What is Capital Expenditure?
The estimated expenditure of the government in a fiscal year which affects the assets and liabilities status of the government is known as Capital Expenditure. It comprises expenditures, such as the acquisition of land, building, machinery, and other equipment; construction of dams and steel plants; investment in shares, loans, and advances by the Central Government to state and union territory governments; public sector undertakings and other entities.
Features of Capital Expenditure:
- Nature: These are non-recurring expenses, meaning they do not happen regularly and usually involve large sums of money.
- Purpose: The primary goal is to enhance the productive capacity or efficiency of the business or to create new assets. Examples include purchasing machinery, buildings, or technology upgrades.
- Impact on Balance Sheet: Capital Expenditures are capitalized, meaning they are added to the asset side of the balance sheet and then depreciated over the useful life of the asset. This spreads the cost over several years.
- Tax Treatment: These expenditures are not fully deductible in the year they are incurred. Instead, they are depreciated over the useful life of the asset, spreading the tax benefit across several years.

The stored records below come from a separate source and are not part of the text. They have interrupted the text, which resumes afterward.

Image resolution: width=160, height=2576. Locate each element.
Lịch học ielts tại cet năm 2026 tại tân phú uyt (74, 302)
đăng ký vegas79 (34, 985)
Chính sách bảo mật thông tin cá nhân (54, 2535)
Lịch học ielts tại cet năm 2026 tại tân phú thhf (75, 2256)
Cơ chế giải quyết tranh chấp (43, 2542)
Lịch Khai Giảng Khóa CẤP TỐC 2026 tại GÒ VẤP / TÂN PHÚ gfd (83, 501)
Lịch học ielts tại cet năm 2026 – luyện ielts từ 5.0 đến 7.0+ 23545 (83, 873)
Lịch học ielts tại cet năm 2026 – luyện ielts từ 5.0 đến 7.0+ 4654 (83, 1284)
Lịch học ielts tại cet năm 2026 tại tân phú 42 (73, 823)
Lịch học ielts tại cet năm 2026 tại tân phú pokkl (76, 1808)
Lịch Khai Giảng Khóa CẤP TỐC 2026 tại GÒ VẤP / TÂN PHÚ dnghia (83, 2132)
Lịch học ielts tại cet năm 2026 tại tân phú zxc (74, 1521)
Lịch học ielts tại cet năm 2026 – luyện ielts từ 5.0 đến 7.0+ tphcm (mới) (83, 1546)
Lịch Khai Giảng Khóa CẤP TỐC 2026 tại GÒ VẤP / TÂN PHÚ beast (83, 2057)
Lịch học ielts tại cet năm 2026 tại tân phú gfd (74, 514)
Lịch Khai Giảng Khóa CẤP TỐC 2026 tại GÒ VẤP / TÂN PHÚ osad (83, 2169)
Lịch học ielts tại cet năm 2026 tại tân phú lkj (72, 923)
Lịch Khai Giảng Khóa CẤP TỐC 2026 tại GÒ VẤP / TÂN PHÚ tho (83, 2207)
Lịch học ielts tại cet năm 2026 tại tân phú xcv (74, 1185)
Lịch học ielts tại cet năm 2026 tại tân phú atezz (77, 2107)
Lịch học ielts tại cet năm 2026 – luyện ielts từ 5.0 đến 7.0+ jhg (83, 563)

- Examples: Purchasing new machinery or equipment; Construction of buildings or infrastructure; Upgrading existing facilities; Acquiring land; and Investment in research and development.
Difference between Revenue Expenditure and Capital Expenditure
Revenue Expenditure and Capital Expenditure are two different kinds of budget expenditures. Revenue Expenditure refers to the spending incurred in the day-to-day running of government or business operations. However, Capital Expenditure (CapEx) refers to the spending on acquiring, upgrading, or maintaining physical assets such as property, industrial buildings, or equipment.